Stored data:

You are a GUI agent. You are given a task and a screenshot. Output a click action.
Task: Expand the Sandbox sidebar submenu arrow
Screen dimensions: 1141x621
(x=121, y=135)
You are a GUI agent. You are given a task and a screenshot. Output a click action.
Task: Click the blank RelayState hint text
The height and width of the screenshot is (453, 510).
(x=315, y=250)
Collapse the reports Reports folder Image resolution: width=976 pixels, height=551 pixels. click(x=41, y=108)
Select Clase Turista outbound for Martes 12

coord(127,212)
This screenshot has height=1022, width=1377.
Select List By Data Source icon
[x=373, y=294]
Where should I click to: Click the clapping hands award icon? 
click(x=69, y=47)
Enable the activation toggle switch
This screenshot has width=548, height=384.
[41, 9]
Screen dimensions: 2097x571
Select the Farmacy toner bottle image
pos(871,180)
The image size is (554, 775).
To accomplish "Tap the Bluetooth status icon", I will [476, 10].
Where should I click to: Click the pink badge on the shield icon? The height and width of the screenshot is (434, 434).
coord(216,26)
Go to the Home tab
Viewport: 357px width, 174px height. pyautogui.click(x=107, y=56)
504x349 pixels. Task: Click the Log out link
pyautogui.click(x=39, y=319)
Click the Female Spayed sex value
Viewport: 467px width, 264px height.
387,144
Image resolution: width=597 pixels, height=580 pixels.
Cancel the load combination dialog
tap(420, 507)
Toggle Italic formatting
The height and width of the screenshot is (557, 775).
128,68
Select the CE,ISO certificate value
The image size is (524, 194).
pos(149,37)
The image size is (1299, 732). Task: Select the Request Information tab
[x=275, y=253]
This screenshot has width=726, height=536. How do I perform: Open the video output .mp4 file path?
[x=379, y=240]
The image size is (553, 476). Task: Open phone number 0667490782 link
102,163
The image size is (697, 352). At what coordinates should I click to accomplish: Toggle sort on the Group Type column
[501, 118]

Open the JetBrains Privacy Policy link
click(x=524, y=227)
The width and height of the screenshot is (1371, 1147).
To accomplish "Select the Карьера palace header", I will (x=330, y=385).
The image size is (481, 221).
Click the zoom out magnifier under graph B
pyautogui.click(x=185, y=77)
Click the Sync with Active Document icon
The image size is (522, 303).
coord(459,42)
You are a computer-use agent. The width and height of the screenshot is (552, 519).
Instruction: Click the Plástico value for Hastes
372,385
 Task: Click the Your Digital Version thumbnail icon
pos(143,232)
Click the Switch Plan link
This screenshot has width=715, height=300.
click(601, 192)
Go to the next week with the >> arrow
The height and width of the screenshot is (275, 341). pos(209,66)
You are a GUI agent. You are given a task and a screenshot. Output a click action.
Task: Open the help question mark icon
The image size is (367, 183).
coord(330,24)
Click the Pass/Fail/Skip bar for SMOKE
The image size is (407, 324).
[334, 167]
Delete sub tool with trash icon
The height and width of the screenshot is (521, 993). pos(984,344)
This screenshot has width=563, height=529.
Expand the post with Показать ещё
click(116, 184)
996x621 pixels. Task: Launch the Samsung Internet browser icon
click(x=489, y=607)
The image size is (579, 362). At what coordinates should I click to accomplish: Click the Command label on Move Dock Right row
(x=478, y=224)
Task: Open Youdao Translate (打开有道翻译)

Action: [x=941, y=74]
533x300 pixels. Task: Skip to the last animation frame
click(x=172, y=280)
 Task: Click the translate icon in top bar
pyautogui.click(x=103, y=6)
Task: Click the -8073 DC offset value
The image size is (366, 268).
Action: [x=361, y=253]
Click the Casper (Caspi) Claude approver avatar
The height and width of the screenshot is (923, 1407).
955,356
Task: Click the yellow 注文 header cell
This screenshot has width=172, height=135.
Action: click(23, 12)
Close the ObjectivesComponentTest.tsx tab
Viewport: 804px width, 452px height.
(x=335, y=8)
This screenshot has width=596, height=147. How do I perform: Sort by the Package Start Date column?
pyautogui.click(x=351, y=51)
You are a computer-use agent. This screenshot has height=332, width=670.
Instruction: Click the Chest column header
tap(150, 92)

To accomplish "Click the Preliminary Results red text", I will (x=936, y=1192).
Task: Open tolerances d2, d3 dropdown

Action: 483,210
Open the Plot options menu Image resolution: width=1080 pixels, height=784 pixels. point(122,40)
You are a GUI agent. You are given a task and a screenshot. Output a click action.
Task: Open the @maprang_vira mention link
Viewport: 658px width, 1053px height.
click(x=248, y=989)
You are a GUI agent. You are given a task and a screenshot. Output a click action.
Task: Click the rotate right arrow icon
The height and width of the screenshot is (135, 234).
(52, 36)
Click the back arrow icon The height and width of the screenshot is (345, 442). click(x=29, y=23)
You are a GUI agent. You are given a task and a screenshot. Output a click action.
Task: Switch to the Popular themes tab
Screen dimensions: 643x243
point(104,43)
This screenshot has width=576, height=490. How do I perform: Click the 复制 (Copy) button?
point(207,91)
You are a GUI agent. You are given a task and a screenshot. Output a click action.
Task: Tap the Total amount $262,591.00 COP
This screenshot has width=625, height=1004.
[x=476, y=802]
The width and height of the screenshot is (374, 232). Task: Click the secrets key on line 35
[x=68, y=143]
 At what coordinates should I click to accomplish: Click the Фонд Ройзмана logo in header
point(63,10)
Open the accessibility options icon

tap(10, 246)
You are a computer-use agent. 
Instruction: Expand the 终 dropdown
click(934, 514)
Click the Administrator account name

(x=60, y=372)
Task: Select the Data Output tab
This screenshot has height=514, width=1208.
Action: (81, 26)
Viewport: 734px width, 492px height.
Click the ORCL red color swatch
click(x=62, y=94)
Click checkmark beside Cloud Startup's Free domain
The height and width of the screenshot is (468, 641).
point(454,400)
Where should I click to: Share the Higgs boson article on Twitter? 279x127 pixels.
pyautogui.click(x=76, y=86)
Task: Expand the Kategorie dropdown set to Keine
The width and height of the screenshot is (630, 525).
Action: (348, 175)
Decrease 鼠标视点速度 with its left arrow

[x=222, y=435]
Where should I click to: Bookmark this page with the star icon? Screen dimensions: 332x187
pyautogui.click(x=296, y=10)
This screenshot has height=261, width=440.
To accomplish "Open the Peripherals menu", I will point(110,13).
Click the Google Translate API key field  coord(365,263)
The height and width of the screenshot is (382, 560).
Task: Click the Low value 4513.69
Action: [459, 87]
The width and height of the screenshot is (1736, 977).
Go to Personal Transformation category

Activity:
Look back at the entries above. Retype the line with "Task: Click the translate icon in top bar", the line with "Task: Open the @maprang_vira mention link", and all lines in between.

Task solution:
 Task: Click the translate icon in top bar
pyautogui.click(x=103, y=6)
Task: Click the -8073 DC offset value
The image size is (366, 268).
Action: [x=361, y=253]
Click the Casper (Caspi) Claude approver avatar
The height and width of the screenshot is (923, 1407).
955,356
Task: Click the yellow 注文 header cell
This screenshot has width=172, height=135.
Action: click(23, 12)
Close the ObjectivesComponentTest.tsx tab
Viewport: 804px width, 452px height.
(x=335, y=8)
This screenshot has width=596, height=147. How do I perform: Sort by the Package Start Date column?
pyautogui.click(x=351, y=51)
You are a computer-use agent. This screenshot has height=332, width=670.
Instruction: Click the Chest column header
tap(150, 92)

To accomplish "Click the Preliminary Results red text", I will (x=936, y=1192).
Task: Open tolerances d2, d3 dropdown

Action: 483,210
Open the Plot options menu Image resolution: width=1080 pixels, height=784 pixels. point(122,40)
You are a GUI agent. You are given a task and a screenshot. Output a click action.
Task: Open the @maprang_vira mention link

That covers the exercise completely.